Akira-kun mendesah. “Ini tempat terakhir kalinya aku
sekeluarga pergi bersama. Sebelum Kyoko divonis terkena kanker paru-paru... Aku
ingin mengenang masa-masa itu,” dia menjawab sambil menerawang. Memandang
cakrawala yang tidak ada batasnya.
Dan entah kenapa, tiba-tiba aku mendapat ide. Ide
yang cukup konyol untuk kami lakukan, tapi aku yakin bahwa Akira-kun
menyukainya.
“Akira-kun, karena kau sudah mengajakku ke sini, aku
ingin mengajakmu ke suatu tempat,” aku berkata, sambil berharap bahwa dia
setuju.
Dia tersenyum. “Boleh. Ke mana?”
“Sebelum itu,” aku berkata sambil tersenyum, “aku ingin
berkata bahwa kau adalah orang kedua yang mengerti tentang diriku. Jadi,
terimakasih.”
Senyum Akira-kun semakin mengembang. “Sama-sama. Aku
juga senang kalau aku bisa mengerti dirimu.”
Tiba-tiba, aku merasa bahwa mukaku mulai memerah.
Memikirkannya saja pasti membuatku seperti ini. Jadi aku segera menarik
tangannya, dan mengajaknya ke pantai.
-*-
Tidak perlu hal-hal
yang rumit untuk membuat seseorang yang kau cintai bisa merasakan kasih Tuhan.
“Wow...”
Warna jingga berpendaran di atas laut. Sementara
itu, debur ombak membasahi batu karang yang berada jauh dari kami.
“Aku tahu.” Aku tersenyum, puas karena bisa melihat
wajah Akira-kun yang puas terhadap pemandangan sore itu.
“Itu adalah sunset yang paling berkesan dalam hidupku. Terimakasih, Akane-chan,” dia tersenyum senang.

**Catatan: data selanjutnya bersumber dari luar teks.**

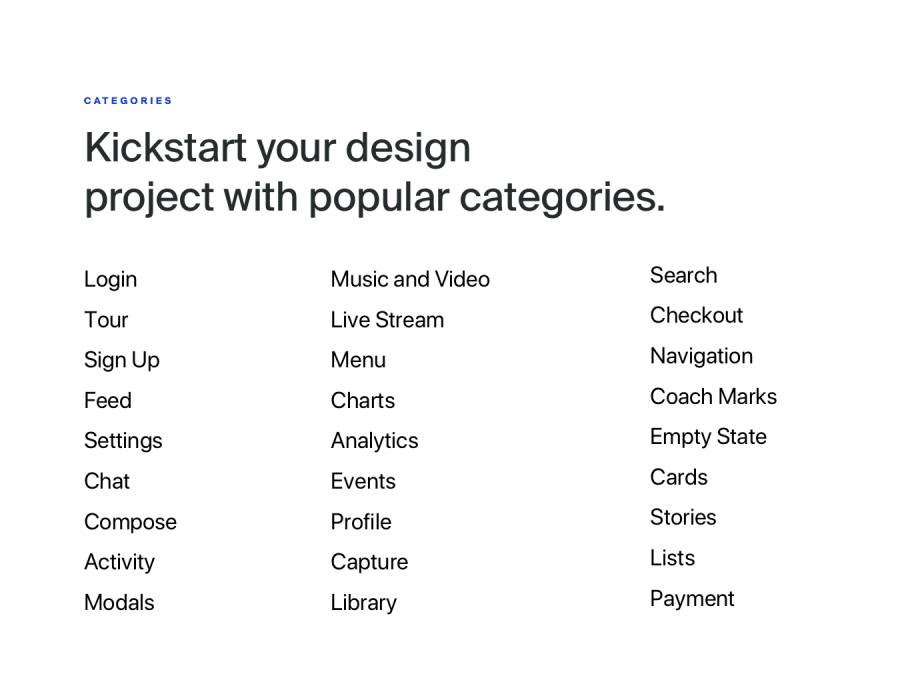Open the Payment category

click(x=692, y=599)
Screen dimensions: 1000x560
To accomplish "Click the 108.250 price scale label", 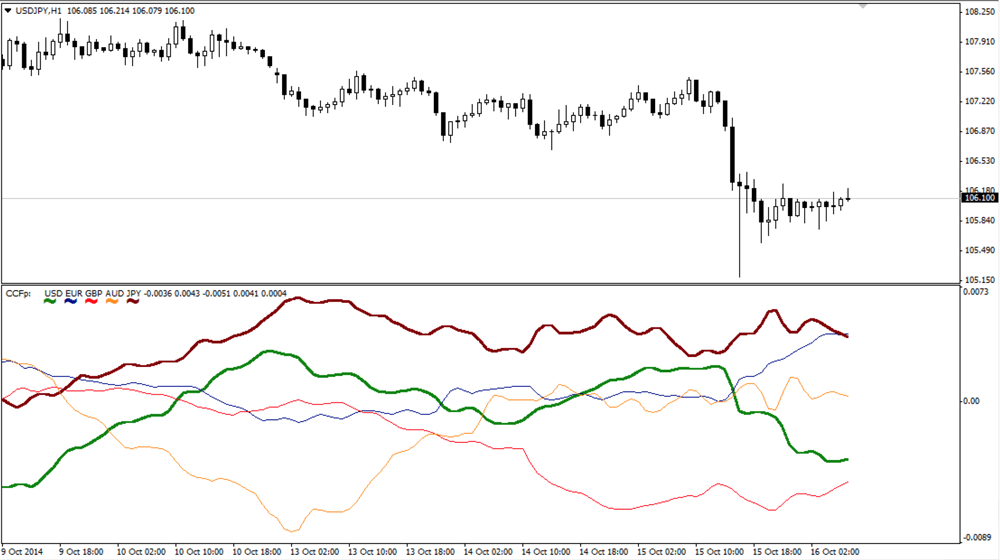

Aku meringis. “Sama-sama. Omong-omong, kenapa kau
bisa berkata bahwa sunset ini adalah sunset paling berkesan dalam hidupmu?”
tanyaku penasaran.
“Karena,” dia menggenggam tanganku, “aku bisa
menikmati sunset ini dengan orang
yang kucintai.”
Aku bisa merasakan bahwa wajahku semakin memerah dan
panas. Bersyukur karena sinar matahari
terbenam itu cukup menutupi semu merah di wajahku. Dan jantungku juga
berdetak lebih kencang.
“Dan aku berharap, bahwa kamu akan menjawab apa yang
kamu rasakan padaku. Cepat atau lambat.”
Aku tersentak. Tidak, aku belum bisa memberitahunya
tentang jawabanku.
“Terimakasih,” aku tersenyum, “aku berharap bahwa
aku akan mengatakannya padamu hari ini. Tapi... aku kehabisan kata-kata ketika
kamu berbicara seperti itu barusan. Aku bersyukur karena aku bisa menghabiskan
waktuku bersamamu. Karena dari situlah, aku belajar untuk membuka mataku
terhadap sesamaku. Aku belajar untuk bergumul tentang pasangan hidup. Aku belajar
juga bagaimana cara untuk mengampuni. Dan aku belajar bagaimana aku bisa untuk
membuat orang yang kucintai agar tetap bahagia.”
Dia melihat tanganku yang ada di dalam genggamannya.
“Aku senang, bahwa kau belajar banyak selama ini. Dan yah... Aku juga belajar
banyak darimu. Belajar bagaimana caranya agar bisa membuat oang yang kucintai
tetap tersenyum, belajar bagaimana menjaga intergritasku di hadapan Tuhan. Aku
juga belajar agar tidak memikirkan kepentinganku sendiri. Dan aku juga belajar
untuk bisa memuliakan Tuhan melalui hidupku,” Akira-kun berkata sambil
memandangiku.
“Ayo, kita pulang. Dan Akane-chan, terimakasih lagi.
Aku bersyukur karena bisa mengenalmu. Karena dari situlah, aku menyadari bahwa
cinta-Nya padaku, padamu, dan juga pada orang lain itu tidak terbatas.”
Dia mengajakku menyusuri pantai, dan kemudian pulang
ke rumah dengan naik shinkashen.
-*-
“Aku punya hadiah untukmu,” kataku, setibanya aku di
depan rumah.
Akira-kun bertanya, “Apa?”
Aku tersenyum. “Lihat saja di atas meja tamu di rumahmu.
Sampai jumpa Akira-kun. Terimakasih, karena telah membuat hari ini berwarna
bagiku.” Aku berkata sambil memandanginya.